By Carmen Nel
The fourth quarter 2021 real GDP growth, at 1.2% (quarter-on-quarter, seasonally adjusted) and 4.9% for the year, was in line with consensus expectations and so should have limited implications for the market. Rather, the Russia/Ukraine crisis remains the dominant factor for risk assets at the moment.
The underlying data showed dispersion rather than a broad-based rebound off the weak third quarter 2021 base.
The good
Agriculture posted a strong performance, as expected, while the trade and manufacturing rebound following the July unrest made notable contributions to the overall expansion.
The reopening of the economy and easing of lockdown restrictions were evident in a solid recovery in household consumption expenditure, which was biased towards discretionary spend such as restaurants and hotels, household furnishings, and clothing and footwear. Another positive was the expansion in fixed investment, led by machinery and equipment. The rebound in imports, while detracting from overall growth, points to ongoing normalisation in domestic demand and should be viewed as a positive.
The bad
A negative surprise was the decline in financial, real estate, and business services, which is usually a component with low volatility.
And the ugly
Mining was particularly weak, but the outcome was not a surprise in light of the high-frequency monthly data giving a preview. Construction continues to be hampered by weak infrastructure investment and a subdued residential housing market.
But the recovery remains on track
It is important to note that this data is almost three months old and has less bearing on the outlook for the balance of 2022 than do global developments. Growth should be underpinned by the robust terms of trade, but the consumer faces a tougher environment due to rising fuel costs, upside risk to food prices, as well as from tightening monetary policy.
We do not think this release will have a meaningful impact on the South African Reserve Bank’s Monetary Policy Meeting in two weeks’ time, as the Bank is likely to focus more on the inflation outlook and attendant upside risk stemming from the Russia/Ukraine crisis.
And could normalise sooner than expected
The economy is set to reach pre-pandemic levels (first quarter 2020) over the course of the second quarter this year and is likely to be back at the pre-pandemic trend by the December quarter.

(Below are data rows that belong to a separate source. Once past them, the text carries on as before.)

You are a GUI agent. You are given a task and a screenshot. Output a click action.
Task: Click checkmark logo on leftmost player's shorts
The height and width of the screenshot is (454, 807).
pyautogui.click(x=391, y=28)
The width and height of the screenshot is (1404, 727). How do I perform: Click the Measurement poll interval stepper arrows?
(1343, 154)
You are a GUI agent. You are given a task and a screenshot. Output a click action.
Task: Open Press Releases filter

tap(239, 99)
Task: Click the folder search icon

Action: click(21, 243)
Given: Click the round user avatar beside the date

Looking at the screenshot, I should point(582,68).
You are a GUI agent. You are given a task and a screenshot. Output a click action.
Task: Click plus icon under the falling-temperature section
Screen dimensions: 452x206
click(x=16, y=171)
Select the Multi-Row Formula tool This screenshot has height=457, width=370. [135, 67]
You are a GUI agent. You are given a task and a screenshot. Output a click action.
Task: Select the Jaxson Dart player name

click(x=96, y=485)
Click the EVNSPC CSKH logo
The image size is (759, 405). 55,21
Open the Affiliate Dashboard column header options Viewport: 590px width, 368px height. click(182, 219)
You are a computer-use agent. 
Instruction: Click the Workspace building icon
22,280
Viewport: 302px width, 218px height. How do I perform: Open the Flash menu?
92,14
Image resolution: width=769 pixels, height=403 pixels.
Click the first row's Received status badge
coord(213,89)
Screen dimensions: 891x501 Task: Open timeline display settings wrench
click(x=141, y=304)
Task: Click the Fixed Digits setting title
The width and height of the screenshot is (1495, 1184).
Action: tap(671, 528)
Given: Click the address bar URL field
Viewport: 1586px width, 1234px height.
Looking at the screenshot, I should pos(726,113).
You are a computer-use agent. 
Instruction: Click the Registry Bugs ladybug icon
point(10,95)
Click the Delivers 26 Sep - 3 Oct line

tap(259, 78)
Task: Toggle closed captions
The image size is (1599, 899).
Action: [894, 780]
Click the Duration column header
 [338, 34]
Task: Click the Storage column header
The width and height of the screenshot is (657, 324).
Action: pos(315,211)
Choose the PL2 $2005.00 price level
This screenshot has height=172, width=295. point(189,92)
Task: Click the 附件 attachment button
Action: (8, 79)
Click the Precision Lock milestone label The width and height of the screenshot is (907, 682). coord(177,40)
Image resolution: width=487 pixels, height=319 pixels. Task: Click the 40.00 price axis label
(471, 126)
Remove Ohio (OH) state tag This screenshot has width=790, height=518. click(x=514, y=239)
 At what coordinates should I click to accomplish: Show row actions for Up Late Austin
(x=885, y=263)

Both these time estimates are sooner than was originally estimated at the height of the Covid pandemic and strictest lockdowns.
The expectation is that the growth levers in 2022 will be the ongoing consumer recovery, upside from foreign tourism, and the government starting the infrastructure roll-out. Additional impetus could come from sustained high commodity prices and mining capex. That said, the risk is biased to the downside from current geopolitics. The Russia/Ukraine crisis remains fluid and highly uncertain and it is not possible to determine the impact that it will ultimately have on both global and local economies.
Investors should remain diversified and cautious
Local fixed income is offering significant value, but volatility is expected to remain elevated. South Africa equities have rand-hedge properties and have a positive beta to high commodity prices. A diversified portfolio but with a cautious bias is prudent in the current environment.
Carmen Nel is an economist and macro strategist at Matrix Fund Managers.